Rosas y espinas

Otoño caliente

Todos nuestros partidos políticos, nuestros medios de comunicación, nuestros taberneros y nuestros politólogos coinciden en que vamos a vivir un otoño caliente. La predicción es tan unánime que parece científica. O peor aun --por más empírica--, trágicamente shakespereana. No podemos luchar contra nuestro destino, o sea, contra nuestro otoño caliente.

Lo primero que piensa el español medio, ante tan sesudo augurio político y mediático, es que si el otoño viene caliente a lo mejor no nos electrocutamos al mirar el recibo de la calefacción. Angélico error. Pronto la subida eléctrica de agosto nos sacará de preocupaciones. Somos un país tan igualitario que ya sale igual de caro morirse de calor que de frío.

Cual predicción meteorológica de cabrero mirando al cielo, el advenimiento del otoño caliente es irrefrenable y macbethiano. Todos se preparan para el ultra profetizado otoño caliente, como Noé se preparaba para el diluvio. Partidos religiosos y ateos comulgan en una unívoca fe: la inevitabilidad ontológica del otoño caliente. La octava plaga bíblica. O, en este caso, la enésima plaga nacional-católica (con todos mis toledanos respetos hacia todas las religiones, posturas sexuales y supersticiones, no sea que me entrullen como a Willy).

Nadie sabe cómo frenar el otoño caliente, a pesar de la exquisita educación que nuestros cachorros democráticos de hoy recibieron de los modélicos padres de la Constitución, tan pacifistas y concordantes.  Aquellos padres constitucionales fueron Manuel Fraga —ministro franquista—, José Pedro Perez Llorca --accionista de Kuwait Petroleum—, Gabriel Cisneros —redactor de los discursos de Carlos Arias Navarro—, Miquel Roca --futuro abogado de la señora de Urdangarín-- y otros tres. Por si nadie se acordaba, estos sí que sabían enfriar los otoños y casi todas las estaciones.

Por decir algo positivo de nuestra actual clase política, recordar que ninguno de los cuatro grandes partidos llevaba en su programa electoral el compromiso o la magia de enfriar otoños calientes.

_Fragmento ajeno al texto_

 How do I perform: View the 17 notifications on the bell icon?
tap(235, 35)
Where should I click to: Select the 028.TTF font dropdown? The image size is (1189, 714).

Se plantea uno la duda de si sería más o menos amenazante, para el ciudadano medio, que se nos augurara un otoño frío. O gélido. O bochornoso. Todas las temperaturas suenan malas en otoño. Y parece ser que el presente de España es solo cuestión de temperatura.

Porque nadie habla de un otoño dialogante, de un otoño de meditación, de un otoño conciliador, de un otoño algo nuevo. Con todo lo que significan, los poetas han adjetivado mejor a los otoños que cualquier político: "C'est pas vilain, les fleurs d'automne".

En resumen. Diestros y siniestros hemos elegido a unos representantes incapaces de ofrecernos otro futuro que un otoño caliente. Ninguno articula un atisbo de esperanza, un pequeño brote de soluciones o una fórmula factible para la comprensión mutua. Nace muerto el otoño, si hacemos caso de los meteorólogos del Congreso.

Mientras ellos se ponen calenturientos, nosotros empezamos a pegarnos por la calles, y hasta unos lacitos amarillos se nos vuelven cruentas armas arrojadizas, tan peligrosas como una bomba de racimo. Las bicicletas son para el verano, ya se sabe, pero el otoño parece estación de pedalear en tanque, según escuchamos. Para las próximas elecciones, por favor, que los candidatos incluyan en sus programas alguna medida esperanzadora contra los otoños. Tan inexorables.